= INSTRUCTIONS FOR THE TASK =
Exactly reproduce all the records, keeping pictures out of the copy.
========================================
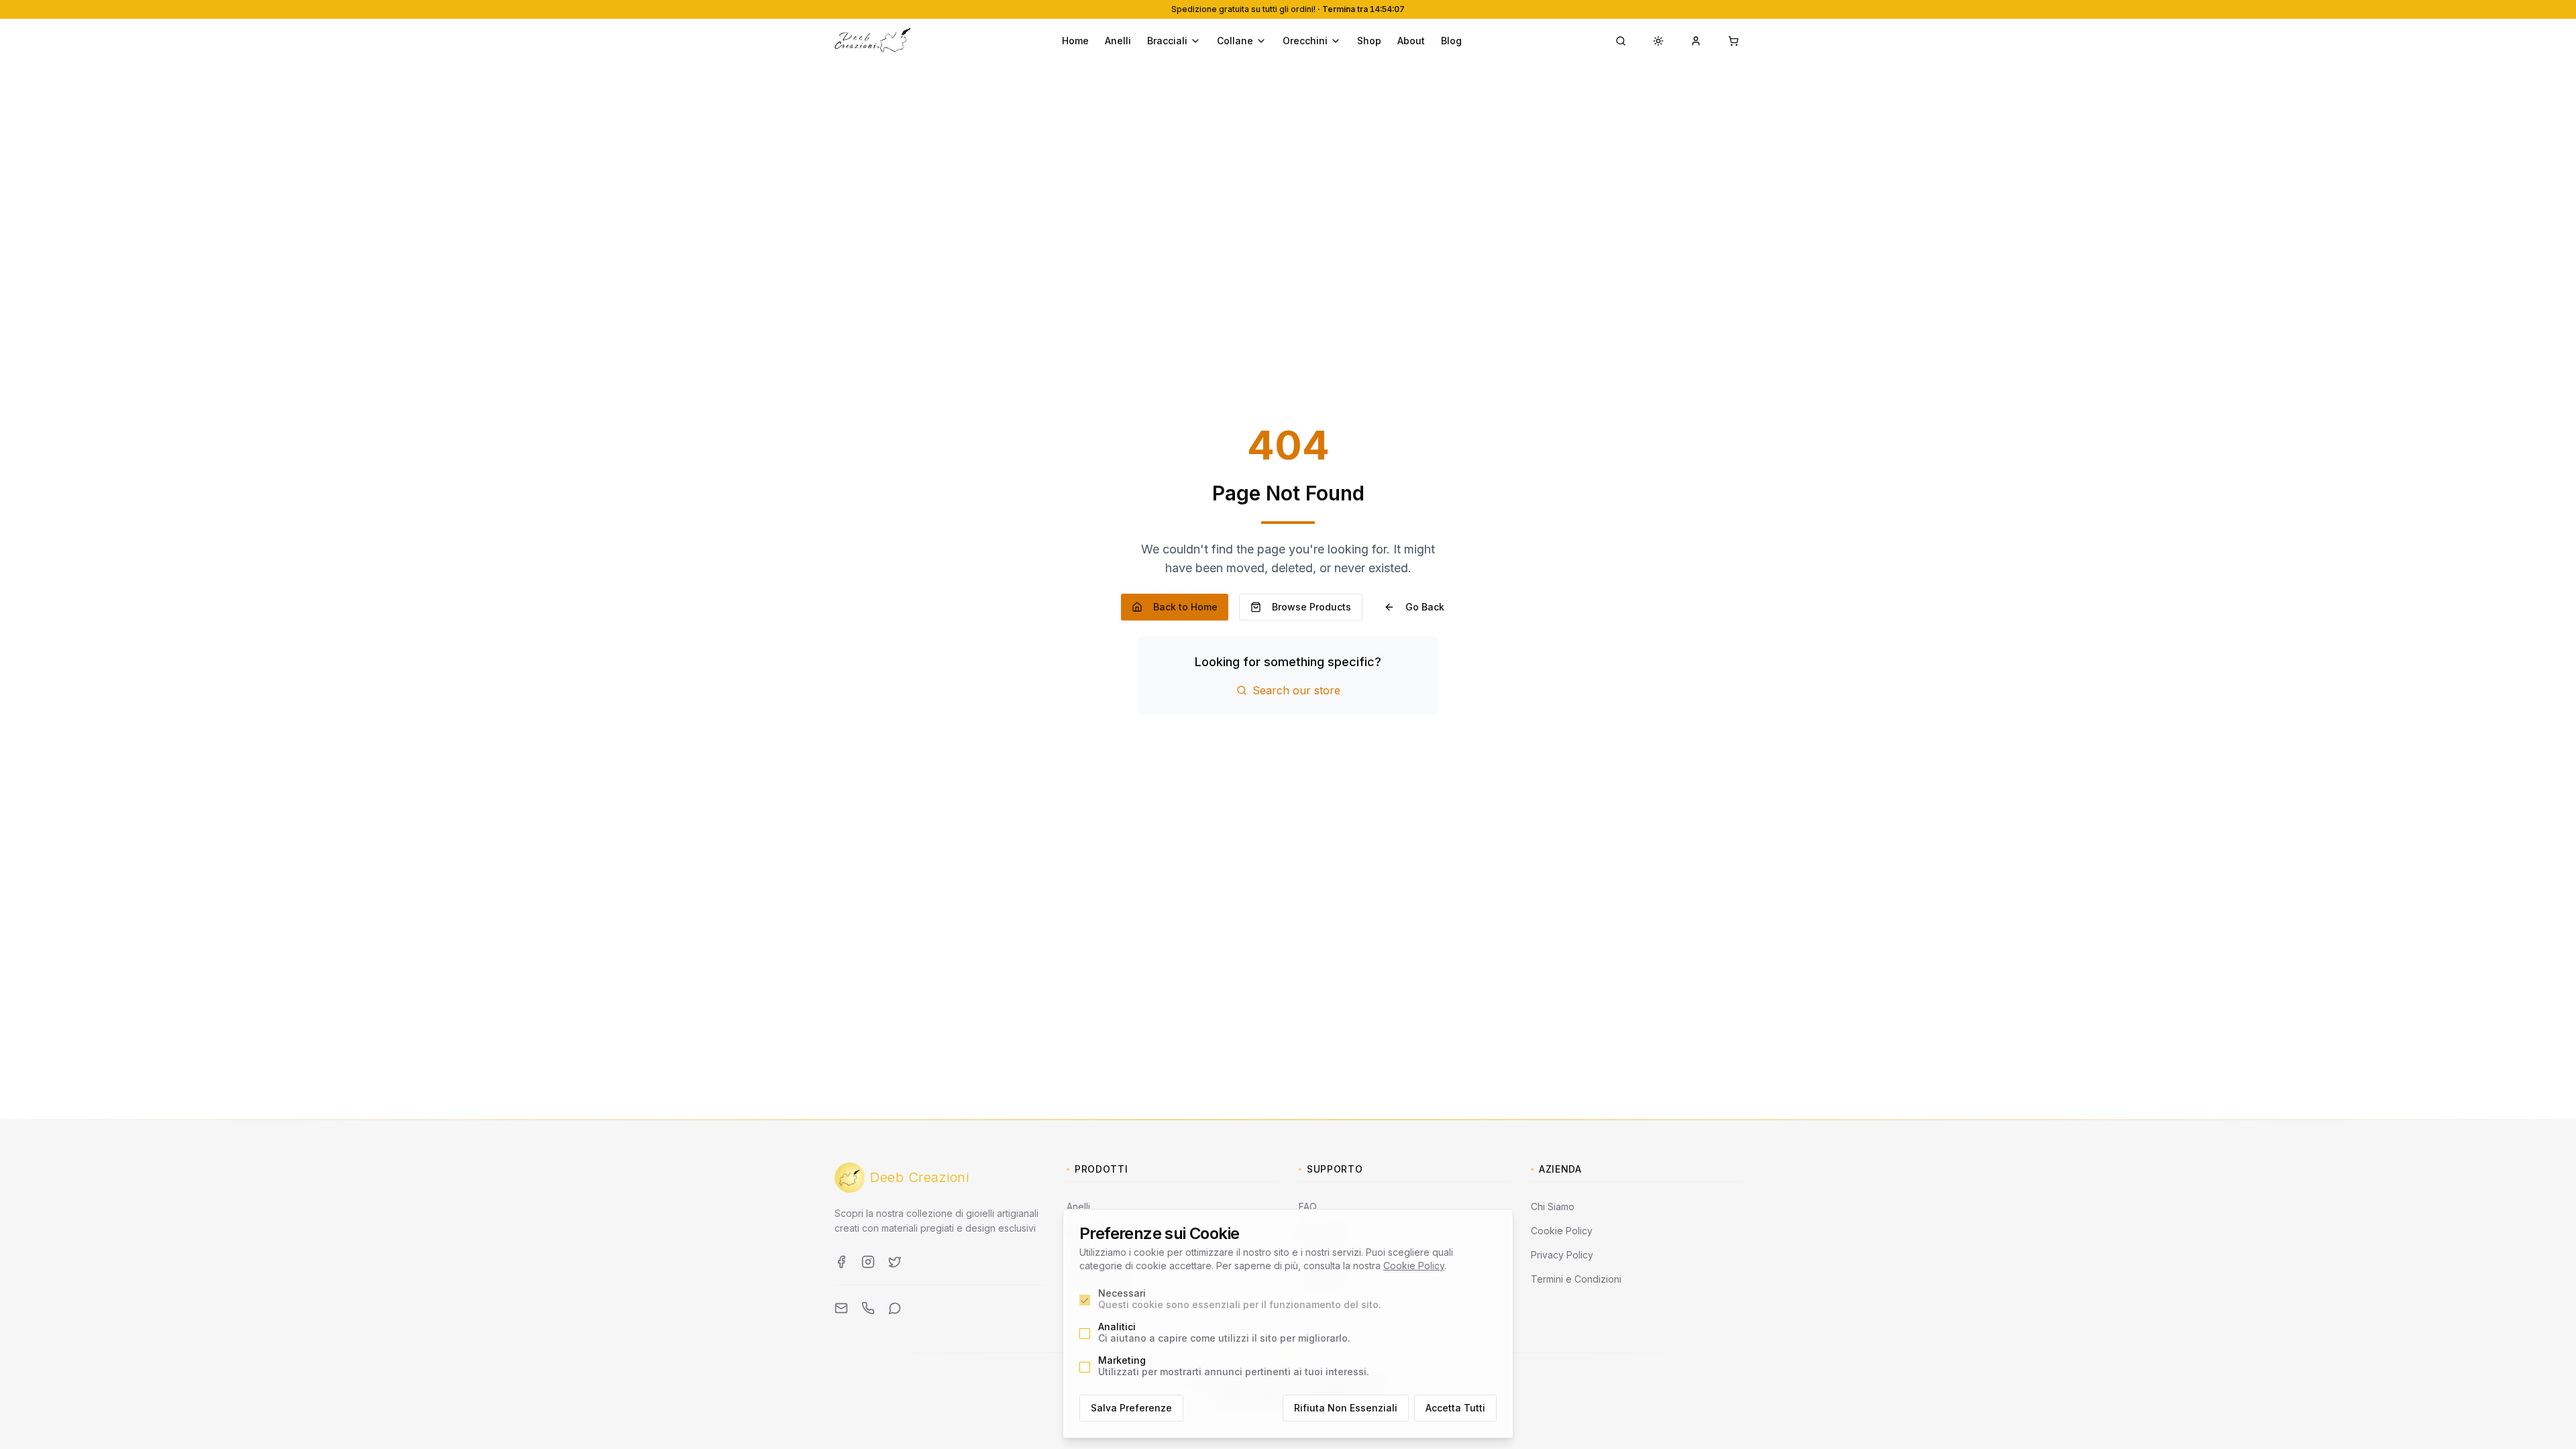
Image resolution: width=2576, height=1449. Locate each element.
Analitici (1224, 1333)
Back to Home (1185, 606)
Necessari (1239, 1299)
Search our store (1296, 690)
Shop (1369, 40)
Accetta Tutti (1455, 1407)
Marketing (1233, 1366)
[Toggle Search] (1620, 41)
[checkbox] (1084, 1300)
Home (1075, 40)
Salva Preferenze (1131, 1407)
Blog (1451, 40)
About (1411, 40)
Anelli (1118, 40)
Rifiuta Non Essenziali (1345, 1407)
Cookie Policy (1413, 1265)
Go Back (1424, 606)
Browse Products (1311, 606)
========================================
= RESPONSE AREA =
Image resolution: width=2576, height=1449. Locate each element.
Analitici (1224, 1333)
Back to Home (1185, 606)
Necessari (1239, 1299)
Search our store (1296, 690)
Shop (1369, 40)
Accetta Tutti (1455, 1407)
Marketing (1233, 1366)
[Toggle Search] (1620, 41)
[checkbox] (1084, 1300)
Home (1075, 40)
Salva Preferenze (1131, 1407)
Blog (1451, 40)
About (1411, 40)
Anelli (1118, 40)
Rifiuta Non Essenziali (1345, 1407)
Cookie Policy (1413, 1265)
Go Back (1424, 606)
Browse Products (1311, 606)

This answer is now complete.